Bulls Head for the Hills Once Again
After peaking at 32.8% two weeks ago, bullish sentiment continues to roll over as the S&P 500 has erased some of the March gains this week. After this week’s decline of 7.2 percentage points in bullish sentiment, less than a quarter of respondents reported as bullish. While low, that is still a few percentage points above the weaker levels from February.
Bearish sentiment in turn rose 13.9 percentage points which was the biggest one-week uptick since August 2019 when it rose 24.14 percentage points. At 41.4%, bearish sentiment is now at the highest level since the week of March 17th. That is an elevated reading and a big move week over week, but it is also well off recent highs from the past few months that were more than 10 percentage points higher.
The bull-bear spread tipped into positive territory for the first time in 2022 last week, but the big inverse moves between bulls and bears erased much of the past few weeks’ move.
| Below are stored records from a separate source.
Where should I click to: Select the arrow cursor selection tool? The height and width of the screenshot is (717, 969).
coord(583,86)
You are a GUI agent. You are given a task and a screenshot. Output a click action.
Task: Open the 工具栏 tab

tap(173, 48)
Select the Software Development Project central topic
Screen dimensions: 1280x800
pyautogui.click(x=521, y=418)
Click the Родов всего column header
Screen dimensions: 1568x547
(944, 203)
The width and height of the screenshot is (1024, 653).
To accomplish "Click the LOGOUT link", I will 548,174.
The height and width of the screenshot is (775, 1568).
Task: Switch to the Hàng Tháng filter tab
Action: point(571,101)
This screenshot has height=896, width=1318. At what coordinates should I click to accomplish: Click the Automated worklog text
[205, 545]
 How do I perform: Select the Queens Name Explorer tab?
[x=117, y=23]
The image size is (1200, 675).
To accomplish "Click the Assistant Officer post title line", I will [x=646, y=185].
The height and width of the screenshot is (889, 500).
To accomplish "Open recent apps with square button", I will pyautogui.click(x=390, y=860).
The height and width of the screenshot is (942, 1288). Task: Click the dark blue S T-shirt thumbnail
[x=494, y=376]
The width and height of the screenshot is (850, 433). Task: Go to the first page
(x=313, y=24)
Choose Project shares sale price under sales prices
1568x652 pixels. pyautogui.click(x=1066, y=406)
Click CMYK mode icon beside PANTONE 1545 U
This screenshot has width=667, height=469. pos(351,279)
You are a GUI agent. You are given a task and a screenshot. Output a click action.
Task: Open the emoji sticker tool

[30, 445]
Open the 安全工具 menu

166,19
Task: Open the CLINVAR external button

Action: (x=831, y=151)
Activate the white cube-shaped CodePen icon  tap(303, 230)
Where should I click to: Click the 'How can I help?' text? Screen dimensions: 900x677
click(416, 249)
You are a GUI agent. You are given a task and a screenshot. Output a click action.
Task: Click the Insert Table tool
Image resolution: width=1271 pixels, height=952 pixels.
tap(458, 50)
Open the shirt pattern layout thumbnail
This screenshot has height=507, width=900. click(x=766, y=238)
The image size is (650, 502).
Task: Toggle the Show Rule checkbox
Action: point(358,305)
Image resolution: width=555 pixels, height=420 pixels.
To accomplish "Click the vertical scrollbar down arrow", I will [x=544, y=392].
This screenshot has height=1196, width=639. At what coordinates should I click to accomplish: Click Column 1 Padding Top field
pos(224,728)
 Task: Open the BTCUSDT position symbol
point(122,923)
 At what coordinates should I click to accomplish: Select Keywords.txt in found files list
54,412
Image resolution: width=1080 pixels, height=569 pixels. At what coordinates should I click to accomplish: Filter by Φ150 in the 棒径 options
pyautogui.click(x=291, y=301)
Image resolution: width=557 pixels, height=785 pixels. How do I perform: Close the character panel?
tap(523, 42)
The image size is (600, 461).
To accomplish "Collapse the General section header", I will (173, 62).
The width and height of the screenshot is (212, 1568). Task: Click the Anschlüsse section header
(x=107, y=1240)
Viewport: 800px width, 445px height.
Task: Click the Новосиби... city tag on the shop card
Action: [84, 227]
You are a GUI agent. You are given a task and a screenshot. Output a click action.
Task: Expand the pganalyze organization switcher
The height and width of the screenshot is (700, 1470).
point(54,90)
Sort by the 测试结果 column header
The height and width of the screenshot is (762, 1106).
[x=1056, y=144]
The spread is down to -16.7 which is still 13.6 points above the late February low of -30.3.
The big pickup in the number of respondents reporting as bearish didn’t entirely come from the bullish camp. Neutral sentiment also shed a significant amount falling from 40.6% last week to 33.9%. That is essentially mean reversion as neutral sentiment now sits only a couple of points above the historical average. Click here to view Bespoke’s premium membership options.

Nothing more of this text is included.